Revealed: How paranoia helped bring down the PM's web site

A Senate Estimates hearing has revealed that countermeasures put in place by secuirty professionals charged with protecting Prime Minister Kevin Rudd's web site contributed to the site's failure in early September.

The attack, which saw the site become unavailable for 30 minutes and sluggish for several hours afterwards on September 9, was publicised in advance by the 'Anonymous' hacker group, to protest against the Government's proposed web filter.

Mike Rothery, first assistant secretary of the National Security Resilience Policy Division within the Australian Government told a Senate Estimates committee on Monday that "a number of measures put in place to prepare for the attack actually contributed to the site being unavailable."

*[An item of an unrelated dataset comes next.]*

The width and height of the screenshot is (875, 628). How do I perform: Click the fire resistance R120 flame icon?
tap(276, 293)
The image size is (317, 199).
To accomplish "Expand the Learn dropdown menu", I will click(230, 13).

Rothery said the Defence Signals Directorate knew about the possibility of an attack more than a week in advance and informed security personnel within the Department of Prime Minister and Cabinet accordingly.

To prepare for the attack, IT security professionals working for the Department of Prime Minister and Cabinet "reduced the number of concurrent users that could connect to the website," Rothery said. They had also "sought support from their internet service provider to manage an anticipated increase in demand."

"That capacity was met very early, because the attack continued for about another 20 hours," he explained. "In fact, the attack was less than anticipated and some of the protective measures had been probably unnecessarily strict."

Over time, he said, the security professionals realised that the restrictions on concurrent users was causing the site to appear offline. "They turned that capacity up and were able to maintain the website despite the attack," he said.

Rothery said the attack peaked at "a few thousand concurrent inquiries" on the Prime Minister's web site.

Liberal Senator Guy Barnett said that "this did not seem like that many."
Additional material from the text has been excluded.